Your FIL is another example of a parent who hasn't let his child go. I have three lovely adult children all in their 30's who I have a very good relationship with. if I did what your FIL did they would think I had lost my mind. I let them go when they left home in their 20's. Sometimes children can become a surrogate husband or wife which is why I asked the op about her husbands first wife. the girls mother.


----------



## Rhubarb

Diana7 said:


> Your FIL is another example of a parent who hasn't let his child go. I have three lovely adult children all in their 30's who I have a very good relationship with. if I did what your FIL did they would think I had lost my mind. I let them go when they left home in their 20's. Sometimes children can become a surrogate husband or wife which is why I asked the op about her husbands first wife. the girls mother.


Sorry but you aren't the final say in family dynamics. You are trying to tell me there is some problem with my extend family even though nobody here as a problem. That makes no sense. If you have a good relationship with your adult children then bully for you. Others have good relationships too that don't follow your model. In some countries three or even four generations may live in one house. The problems arise when people have different ideas of what's acceptable which appears to be the case with the OP's marriage.


----------



## Lostinlove2018

Diana7, my step daughter is close to her mom. My husband and her mom divorced when she was about three years old. But they stayed together until the daughter was about 13. After that, it is my understanding that the mom had primary custody until the daughter was in high school. The mom had some trouble with the daughter at one point and she went to live with my husband. When my husband and I met years ago, she was living with her mom, but shortly moved in with her boyfriend, now husband. My husband remarried when she was around 21 years old, but it only lasted for a year. Then he was single for about 15 more years until we got married. We dated for over a year, but had known each other for many years.


----------



## Limerantic

I would not worry so much about the gift certificate. It's not that weird for some people. It's not as if he's actually waxing her bikini line himself.

What I'd be more worried about is why he doesn't feel close to you. Unfortunately, issues with extended family are very hard to iron out without professional help (I have the same issue with my wife). What's normal for you, isn't normal for him. You both need to realise that and work around it.
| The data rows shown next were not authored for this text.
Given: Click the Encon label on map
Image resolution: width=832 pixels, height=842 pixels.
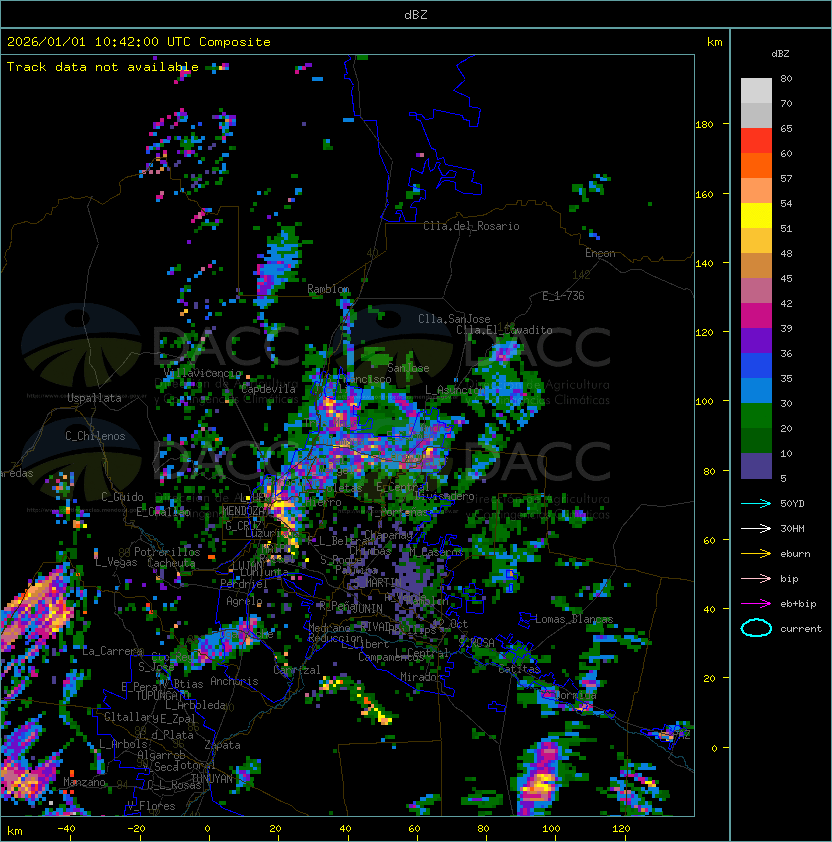Looking at the screenshot, I should pos(600,254).
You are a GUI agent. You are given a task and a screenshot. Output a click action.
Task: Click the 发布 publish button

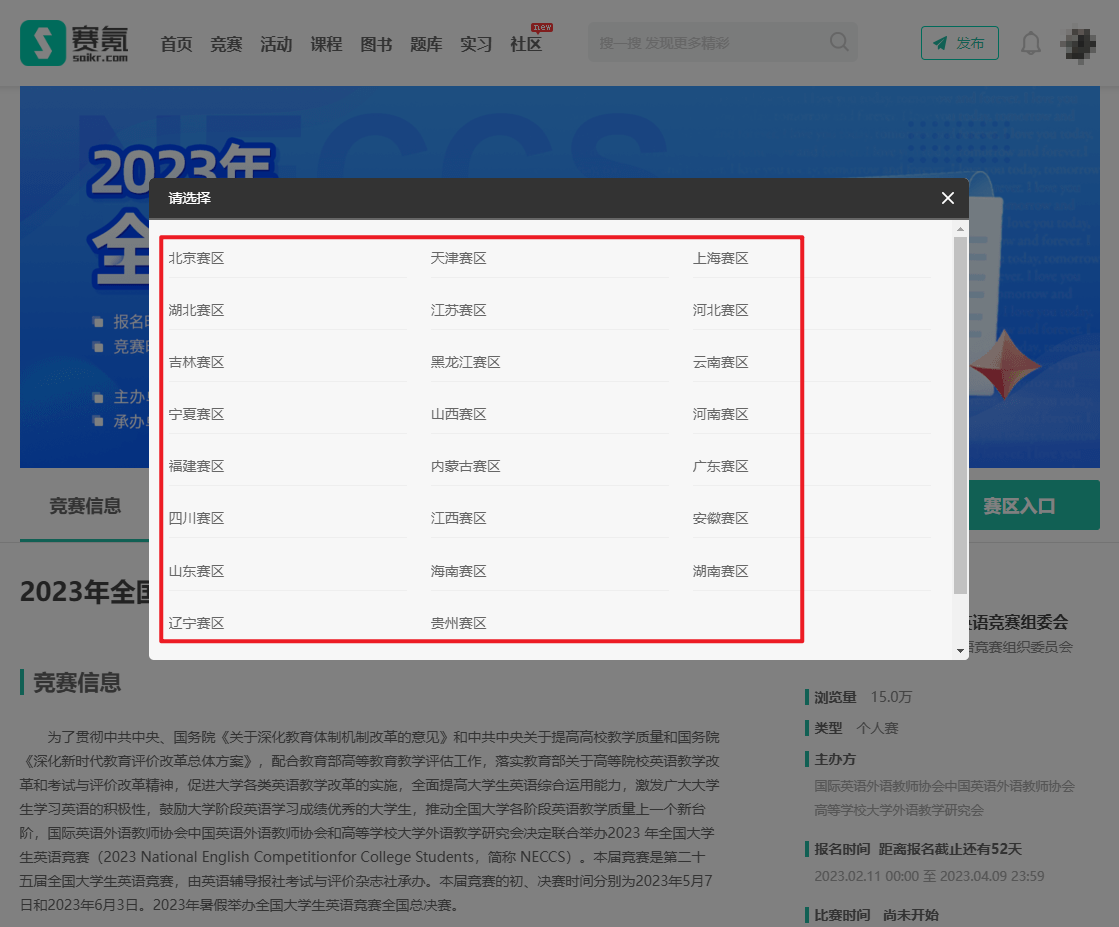pos(959,43)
If it's any help, I am close to my parents and sister. I visit my parents every 2 weeks and phone them once a week if I haven't visited. My wife thinks this is excessive (she is not close ot her fmaily, sees her brother once a year and her parents maybe 6 times a year). We made a compromise that I would take our son to visit my paretns, and she doesn't have to come along. It works most of the time. But If I was calling my parents more than few times a week, I would start to think this is excessive, but that is just my viewpoint. Each family dynamic is different and you shouldn't judge yours or your husband's contact against what other people do.

Phoning his daughter to say goodnight is weird though, in my book. Every night.


----------



## Diana7

Lostinlove2018 said:


> Diana7, my step daughter is close to her mom. My husband and her mom divorced when she was about three years old. But they stayed together until the daughter was about 13. After that, it is my understanding that the mom had primary custody until the daughter was in high school. The mom had some trouble with the daughter at one point and she went to live with my husband. When my husband and I met years ago, she was living with her mom, but shortly moved in with her boyfriend, now husband. My husband remarried when she was around 21 years old, but it only lasted for a year. Then he was single for about 15 more years until we got married. We dated for over a year, but had known each other for many years.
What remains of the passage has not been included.